**REQUIREMENTS:** Put every line of the material below into a numbered list, leaving out any blank lines.

(Entries drawn from a collection)
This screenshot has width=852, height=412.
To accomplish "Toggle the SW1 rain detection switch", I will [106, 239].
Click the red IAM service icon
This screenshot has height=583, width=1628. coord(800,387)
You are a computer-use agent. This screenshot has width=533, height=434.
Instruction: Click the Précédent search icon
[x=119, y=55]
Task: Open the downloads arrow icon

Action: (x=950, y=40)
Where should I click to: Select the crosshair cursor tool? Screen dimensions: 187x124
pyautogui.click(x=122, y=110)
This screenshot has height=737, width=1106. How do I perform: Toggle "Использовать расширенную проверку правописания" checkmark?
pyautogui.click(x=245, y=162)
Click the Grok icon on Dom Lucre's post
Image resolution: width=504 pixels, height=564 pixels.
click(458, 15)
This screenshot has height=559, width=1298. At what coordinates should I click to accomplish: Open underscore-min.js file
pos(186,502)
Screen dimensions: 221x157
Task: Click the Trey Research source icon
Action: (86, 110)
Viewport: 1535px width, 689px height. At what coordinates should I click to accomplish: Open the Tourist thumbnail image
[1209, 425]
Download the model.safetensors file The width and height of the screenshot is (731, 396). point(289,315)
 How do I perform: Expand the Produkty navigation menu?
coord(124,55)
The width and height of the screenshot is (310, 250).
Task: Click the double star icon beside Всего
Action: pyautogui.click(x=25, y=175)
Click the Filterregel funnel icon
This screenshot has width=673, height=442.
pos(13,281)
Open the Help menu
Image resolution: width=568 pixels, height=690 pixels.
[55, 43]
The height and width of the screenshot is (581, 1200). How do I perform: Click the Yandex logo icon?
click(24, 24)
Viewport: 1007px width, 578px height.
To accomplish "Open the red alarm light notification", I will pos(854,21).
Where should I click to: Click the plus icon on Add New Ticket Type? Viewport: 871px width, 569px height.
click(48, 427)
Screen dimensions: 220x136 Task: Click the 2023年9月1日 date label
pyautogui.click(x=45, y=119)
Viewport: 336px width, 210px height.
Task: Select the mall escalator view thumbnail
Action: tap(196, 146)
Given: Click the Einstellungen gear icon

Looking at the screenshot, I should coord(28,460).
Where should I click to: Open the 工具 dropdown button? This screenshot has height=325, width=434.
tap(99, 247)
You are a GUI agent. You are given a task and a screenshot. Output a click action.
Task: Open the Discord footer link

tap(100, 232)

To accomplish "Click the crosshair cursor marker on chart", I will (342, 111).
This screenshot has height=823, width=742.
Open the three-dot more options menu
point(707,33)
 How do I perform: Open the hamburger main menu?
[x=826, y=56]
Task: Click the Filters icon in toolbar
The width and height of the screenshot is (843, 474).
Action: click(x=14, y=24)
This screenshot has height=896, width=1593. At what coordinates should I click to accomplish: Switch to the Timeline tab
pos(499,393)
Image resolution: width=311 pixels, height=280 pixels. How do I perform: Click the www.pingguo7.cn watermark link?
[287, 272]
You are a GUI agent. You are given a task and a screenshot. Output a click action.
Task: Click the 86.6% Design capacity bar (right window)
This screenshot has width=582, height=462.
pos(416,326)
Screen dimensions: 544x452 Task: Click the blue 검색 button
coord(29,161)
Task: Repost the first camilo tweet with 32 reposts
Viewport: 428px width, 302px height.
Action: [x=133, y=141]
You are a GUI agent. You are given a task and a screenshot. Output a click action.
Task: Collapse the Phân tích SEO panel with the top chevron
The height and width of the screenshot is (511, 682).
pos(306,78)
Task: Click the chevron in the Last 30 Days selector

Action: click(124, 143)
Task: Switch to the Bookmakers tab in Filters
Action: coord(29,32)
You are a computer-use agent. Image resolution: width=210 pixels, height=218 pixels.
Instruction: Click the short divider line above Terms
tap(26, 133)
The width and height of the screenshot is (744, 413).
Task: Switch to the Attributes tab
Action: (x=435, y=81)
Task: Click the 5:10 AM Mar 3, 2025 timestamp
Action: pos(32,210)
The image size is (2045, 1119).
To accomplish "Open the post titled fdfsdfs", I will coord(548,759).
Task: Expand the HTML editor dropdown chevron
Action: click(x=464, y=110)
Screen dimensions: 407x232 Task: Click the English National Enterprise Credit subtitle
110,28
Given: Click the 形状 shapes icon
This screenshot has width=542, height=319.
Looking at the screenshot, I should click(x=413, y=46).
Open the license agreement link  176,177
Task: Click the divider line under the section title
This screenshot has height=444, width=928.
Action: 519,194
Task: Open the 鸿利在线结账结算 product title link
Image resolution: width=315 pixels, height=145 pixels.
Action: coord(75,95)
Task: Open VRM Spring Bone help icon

**EXERCISE OUTPUT:**
1. This screenshot has width=852, height=412.
2. To accomplish "Toggle the SW1 rain detection switch", I will [106, 239].
3. Click the red IAM service icon
4. This screenshot has height=583, width=1628. coord(800,387)
5. You are a computer-use agent. This screenshot has width=533, height=434.
6. Instruction: Click the Précédent search icon
7. [x=119, y=55]
8. Task: Open the downloads arrow icon
9. Action: (x=950, y=40)
10. Where should I click to: Select the crosshair cursor tool? Screen dimensions: 187x124
11. pyautogui.click(x=122, y=110)
12. This screenshot has height=737, width=1106. How do I perform: Toggle "Использовать расширенную проверку правописания" checkmark?
13. pyautogui.click(x=245, y=162)
14. Click the Grok icon on Dom Lucre's post
15. Image resolution: width=504 pixels, height=564 pixels.
16. click(458, 15)
17. This screenshot has height=559, width=1298. At what coordinates should I click to accomplish: Open underscore-min.js file
18. pos(186,502)
19. Screen dimensions: 221x157
20. Task: Click the Trey Research source icon
21. Action: (86, 110)
22. Viewport: 1535px width, 689px height. At what coordinates should I click to accomplish: Open the Tourist thumbnail image
23. [1209, 425]
24. Download the model.safetensors file The width and height of the screenshot is (731, 396). point(289,315)
25.  How do I perform: Expand the Produkty navigation menu?
26. coord(124,55)
27. The width and height of the screenshot is (310, 250).
28. Task: Click the double star icon beside Всего
29. Action: pyautogui.click(x=25, y=175)
30. Click the Filterregel funnel icon
31. This screenshot has width=673, height=442.
32. pos(13,281)
33. Open the Help menu
34. Image resolution: width=568 pixels, height=690 pixels.
35. [55, 43]
36. The height and width of the screenshot is (581, 1200). How do I perform: Click the Yandex logo icon?
37. click(24, 24)
38. Viewport: 1007px width, 578px height.
39. To accomplish "Open the red alarm light notification", I will pos(854,21).
40. Where should I click to: Click the plus icon on Add New Ticket Type? Viewport: 871px width, 569px height.
41. click(48, 427)
42. Screen dimensions: 220x136 Task: Click the 2023年9月1日 date label
43. pyautogui.click(x=45, y=119)
44. Viewport: 336px width, 210px height.
45. Task: Select the mall escalator view thumbnail
46. Action: tap(196, 146)
47. Given: Click the Einstellungen gear icon
48. Looking at the screenshot, I should coord(28,460).
49. Where should I click to: Open the 工具 dropdown button? This screenshot has height=325, width=434.
50. tap(99, 247)
51. You are a GUI agent. You are given a task and a screenshot. Output a click action.
52. Task: Open the Discord footer link
53. tap(100, 232)
54. To accomplish "Click the crosshair cursor marker on chart", I will (342, 111).
55. This screenshot has height=823, width=742.
56. Open the three-dot more options menu
57. point(707,33)
58.  How do I perform: Open the hamburger main menu?
59. [x=826, y=56]
60. Task: Click the Filters icon in toolbar
61. The width and height of the screenshot is (843, 474).
62. Action: click(x=14, y=24)
63. This screenshot has height=896, width=1593. At what coordinates should I click to accomplish: Switch to the Timeline tab
64. pos(499,393)
65. Image resolution: width=311 pixels, height=280 pixels. How do I perform: Click the www.pingguo7.cn watermark link?
66. [287, 272]
67. You are a GUI agent. You are given a task and a screenshot. Output a click action.
68. Task: Click the 86.6% Design capacity bar (right window)
69. This screenshot has width=582, height=462.
70. pos(416,326)
71. Screen dimensions: 544x452 Task: Click the blue 검색 button
72. coord(29,161)
73. Task: Repost the first camilo tweet with 32 reposts
74. Viewport: 428px width, 302px height.
75. Action: [x=133, y=141]
76. You are a GUI agent. You are given a task and a screenshot. Output a click action.
77. Task: Collapse the Phân tích SEO panel with the top chevron
78. The height and width of the screenshot is (511, 682).
79. pos(306,78)
80. Task: Click the chevron in the Last 30 Days selector
81. Action: click(124, 143)
82. Task: Switch to the Bookmakers tab in Filters
83. Action: coord(29,32)
84. You are a computer-use agent. Image resolution: width=210 pixels, height=218 pixels.
85. Instruction: Click the short divider line above Terms
86. tap(26, 133)
87. The width and height of the screenshot is (744, 413).
88. Task: Switch to the Attributes tab
89. Action: (x=435, y=81)
90. Task: Click the 5:10 AM Mar 3, 2025 timestamp
91. Action: pos(32,210)
92. The image size is (2045, 1119).
93. To accomplish "Open the post titled fdfsdfs", I will coord(548,759).
94. Task: Expand the HTML editor dropdown chevron
95. Action: click(x=464, y=110)
96. Screen dimensions: 407x232 Task: Click the English National Enterprise Credit subtitle
97. 110,28
98. Given: Click the 形状 shapes icon
99. This screenshot has width=542, height=319.
100. Looking at the screenshot, I should click(x=413, y=46).
101. Open the license agreement link  176,177
102. Task: Click the divider line under the section title
103. This screenshot has height=444, width=928.
104. Action: 519,194
105. Task: Open the 鸿利在线结账结算 product title link
106. Image resolution: width=315 pixels, height=145 pixels.
107. Action: coord(75,95)
108. Task: Open VRM Spring Bone help icon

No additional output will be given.